The Windows 8 'tutorial' is a joke

Summary: Given the huge user interface changes that Microsoft has forced onto users in Windows 8, I'd expected that the Redmond giant would have tried to ease the pain with a comprehensive tutorial. I was wrong.


It's now too late to whine about the user interface changes in Windows 8. They may be "confusing" and put a "cognitive burden" on ordinary users, but for now at least, these changes are there to stay. That means it's time to put down the pitchforks and flaming torches and help people get used to the changes.

Windows 8 represents the biggest and most dramatic paradigm shift for the Windows platform since Windows 95. It's a melding together of desktop and mobile platforms in an attempt to create a single operating system that will work on the desktop, notebooks, and tablets.

Given that these interface changes have been spearheaded by Microsoft, you'd think that the Redmond giant would be the company putting the most effort into communicating these changes to users? One way that it could do this would be to offer a few step-by-step tutorials outlining some of the major changes that users will have to get rid of.

Imagine my surprise when I first booted up the final Windows 8 code onto a system to find that the tutorial led with this:

That's it. No explanation of where the Start Menu has gone and what replaces it, no tips on using the new Start Screen, and no tips on using Metro -- sorry, I mean Windows 8 style apps.

"Move your mouse into any corner". That's it.

It doesn't even explain that moving the mouse into different corners does different things, and leaves anyone using a Windows 8-powered tablet a little bewildered as they look around for the mouse.

When Apple decided to introduce reverse scrolling into Mac OS X 10.7 "Lion" the company put a great deal of effort into communicating this change to users.

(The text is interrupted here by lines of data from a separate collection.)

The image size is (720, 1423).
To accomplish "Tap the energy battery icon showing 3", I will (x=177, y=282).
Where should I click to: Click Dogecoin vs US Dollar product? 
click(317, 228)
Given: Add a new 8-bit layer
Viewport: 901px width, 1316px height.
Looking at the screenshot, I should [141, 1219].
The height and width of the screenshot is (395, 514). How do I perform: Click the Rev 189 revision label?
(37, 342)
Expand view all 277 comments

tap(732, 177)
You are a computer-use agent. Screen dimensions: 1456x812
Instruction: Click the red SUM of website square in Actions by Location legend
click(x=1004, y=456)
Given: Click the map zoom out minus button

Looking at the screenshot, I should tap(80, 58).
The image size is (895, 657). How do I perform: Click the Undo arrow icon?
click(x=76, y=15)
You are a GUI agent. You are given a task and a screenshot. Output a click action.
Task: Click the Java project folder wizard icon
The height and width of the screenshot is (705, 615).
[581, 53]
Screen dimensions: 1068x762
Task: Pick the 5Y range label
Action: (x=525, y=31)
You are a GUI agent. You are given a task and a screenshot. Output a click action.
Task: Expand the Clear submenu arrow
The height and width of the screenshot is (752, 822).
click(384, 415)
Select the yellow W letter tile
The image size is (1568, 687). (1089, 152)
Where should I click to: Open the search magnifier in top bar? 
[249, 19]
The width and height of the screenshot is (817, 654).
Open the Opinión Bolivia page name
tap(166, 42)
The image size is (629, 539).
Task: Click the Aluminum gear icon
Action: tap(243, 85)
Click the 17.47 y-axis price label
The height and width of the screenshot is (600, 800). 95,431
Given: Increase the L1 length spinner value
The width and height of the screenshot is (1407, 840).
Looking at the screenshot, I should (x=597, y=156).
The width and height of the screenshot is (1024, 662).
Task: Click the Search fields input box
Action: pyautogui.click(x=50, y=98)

It also gave users a chance to disable the change and go back to the old way of doing things. While I didn't expect Microsoft to put a kill-switch into Windows 8 that would rollback all the changes, I did expect that users would get a tutorial to help them make sense of the changes.

It seems that I was expecting too much.

Back in June, I called Windows 8 a "design disaster." As much as I like the speed and performance gains that the new operating system brings, and despite being rock-solid, snappy and responsive, as a platform to do real-world work on Windows 8 feels utterly unusable. There's too much mystery meat navigation and the last thing I want is for my PC to force me into playing "hunt the app" every time I want to get something done.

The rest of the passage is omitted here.